Curb Appeal


Imagine going on a job interview looking shabby, or trying to sell your car for a good price when it’s filthy and loaded with stuff. In a competitive market, you wouldn’t do well.

The same can be said about selling your home. If it looks neglected and in need of work, some buyers won’t even take a look. This is particularly the case in today’s market where, in many parts of the country, there are far more homeowners anxious to sell than there are buyers interested in buying.

In a business where emotions and pride of ownership play a big role, first impressions can have a lasting effect. Most buyers lack the ability to imagine what a house might look like with a different exterior paint color or a landscaped yard. When there is a lot of inventory on the market, you may have only one chance to catch a buyer’s attention. Make sure it’s not lost before he or she walks through the front door.

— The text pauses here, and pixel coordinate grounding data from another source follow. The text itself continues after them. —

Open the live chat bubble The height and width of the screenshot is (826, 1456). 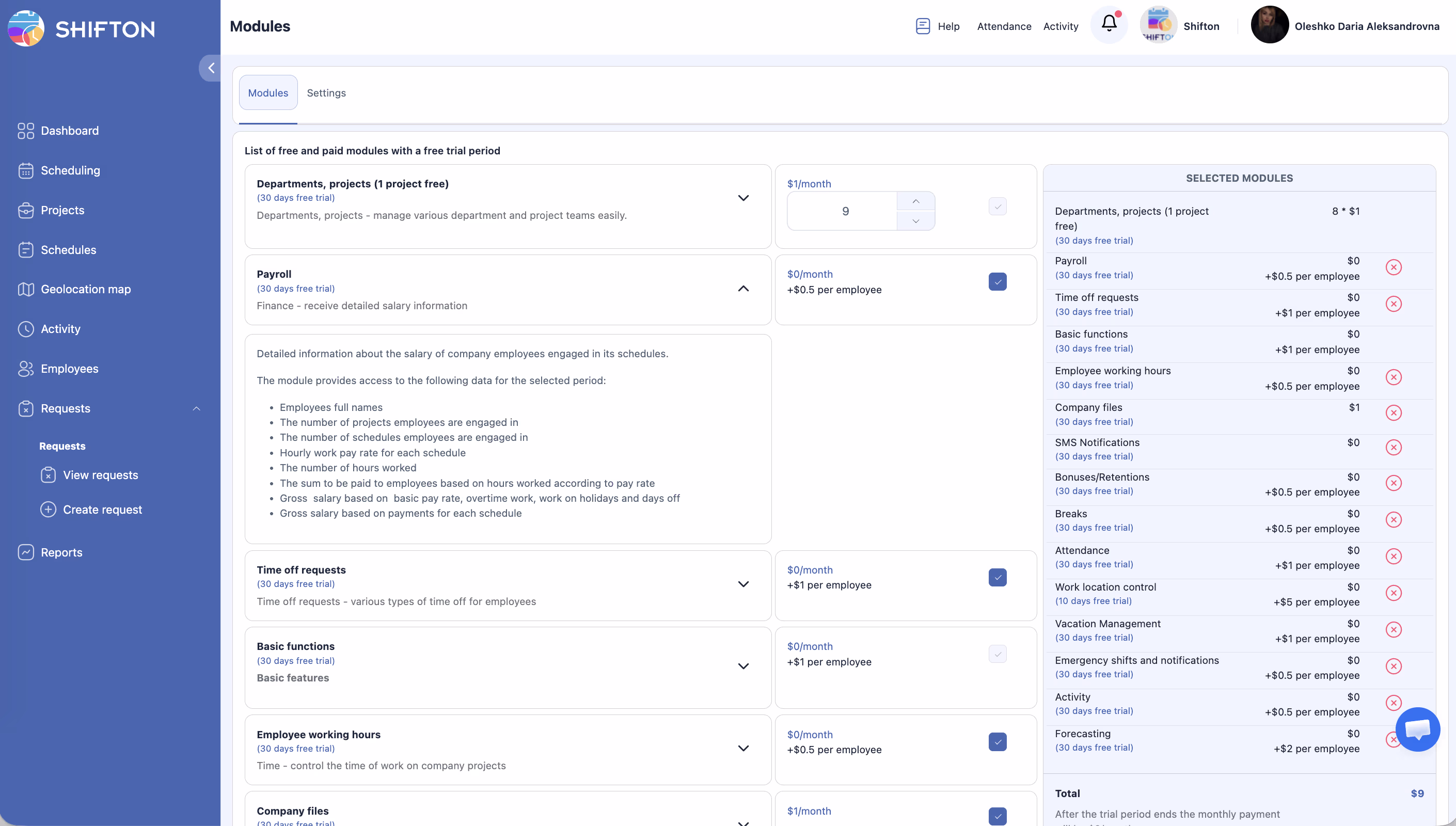1417,728
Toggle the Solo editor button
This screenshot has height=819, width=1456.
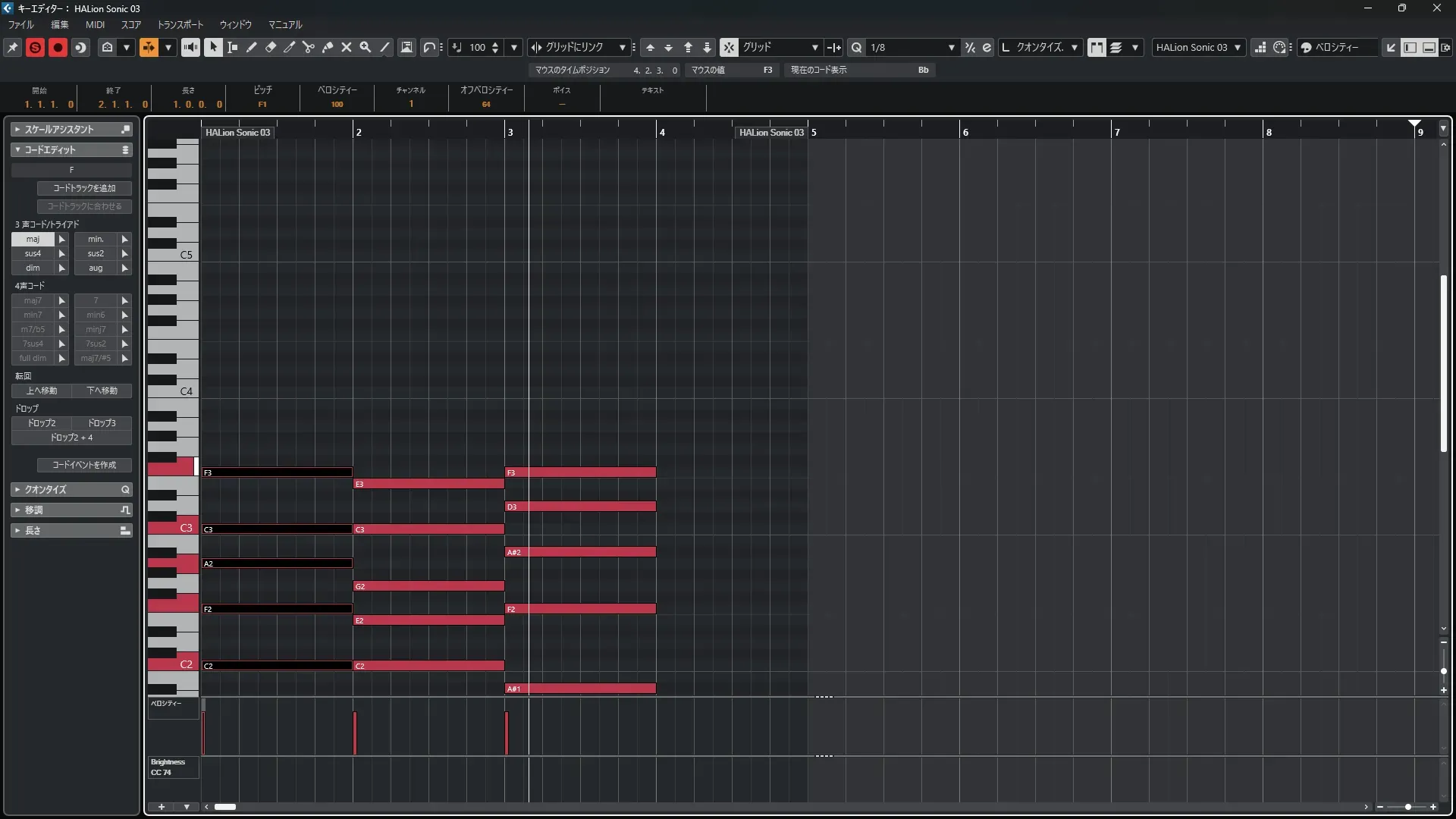pos(35,47)
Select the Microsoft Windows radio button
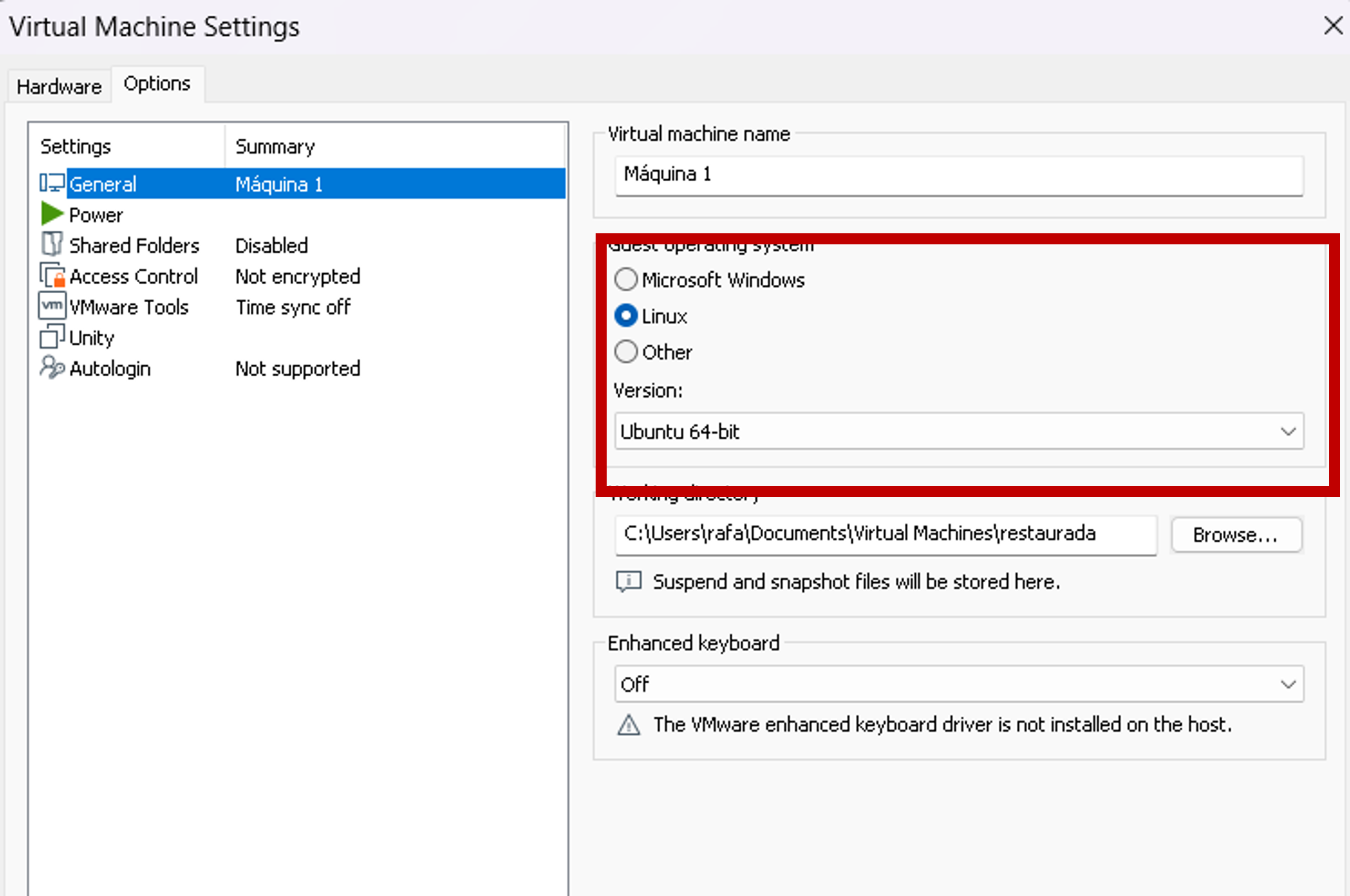 (x=626, y=280)
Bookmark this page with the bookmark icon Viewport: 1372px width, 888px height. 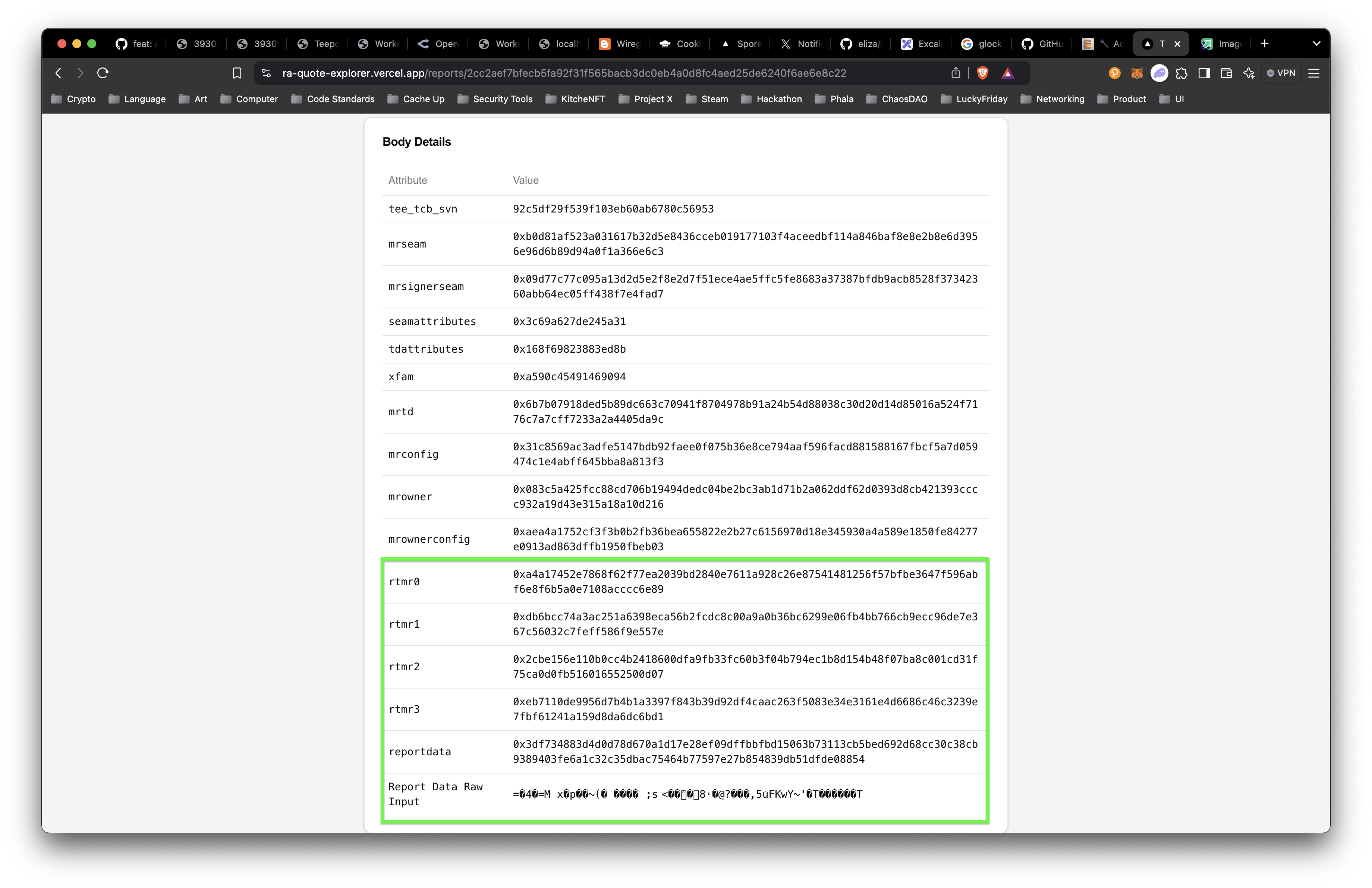(237, 73)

One of the first items on a home seller’s agenda should be a critical evaluation of how the home and yard look from the street. It’s a good idea to ask your real estate agent to help with this. Sellers often have strong emotional attachments to their homes and have difficulty seeing it objectively.

Your goal is to identify cost-effective changes you can make to your house and yard that will make it more appealing to buyers. This could be as simple as cleaning up the yard, adding colorful plants, mulching, power washing the entry walk, and washing dirt off the exterior of the house.

However, if the paint is peeling, shutters are deteriorating, the fence is leaning and the yard is a mess, you have a bigger project on your hands. You can sell a house in this condition. But, it will appeal to a limited number of buyers who are willing to tackle a fixer-upper in order to get a bargain price.

1 reply
  1. Connie Tebyani
    Connie Tebyani says:

    Excellent post, in today’s marketthe home’s curb appeal IS the first impression.

    One other key factor if I may add: ensure that the home is clearly marked with the house numbers. Either painted on the curb, new numbers on the home or on the mailbox. So often when being called on Staging jobs, we find it hard to locate the house simply because the numbers are missing, fallen off or covered with shrubbery.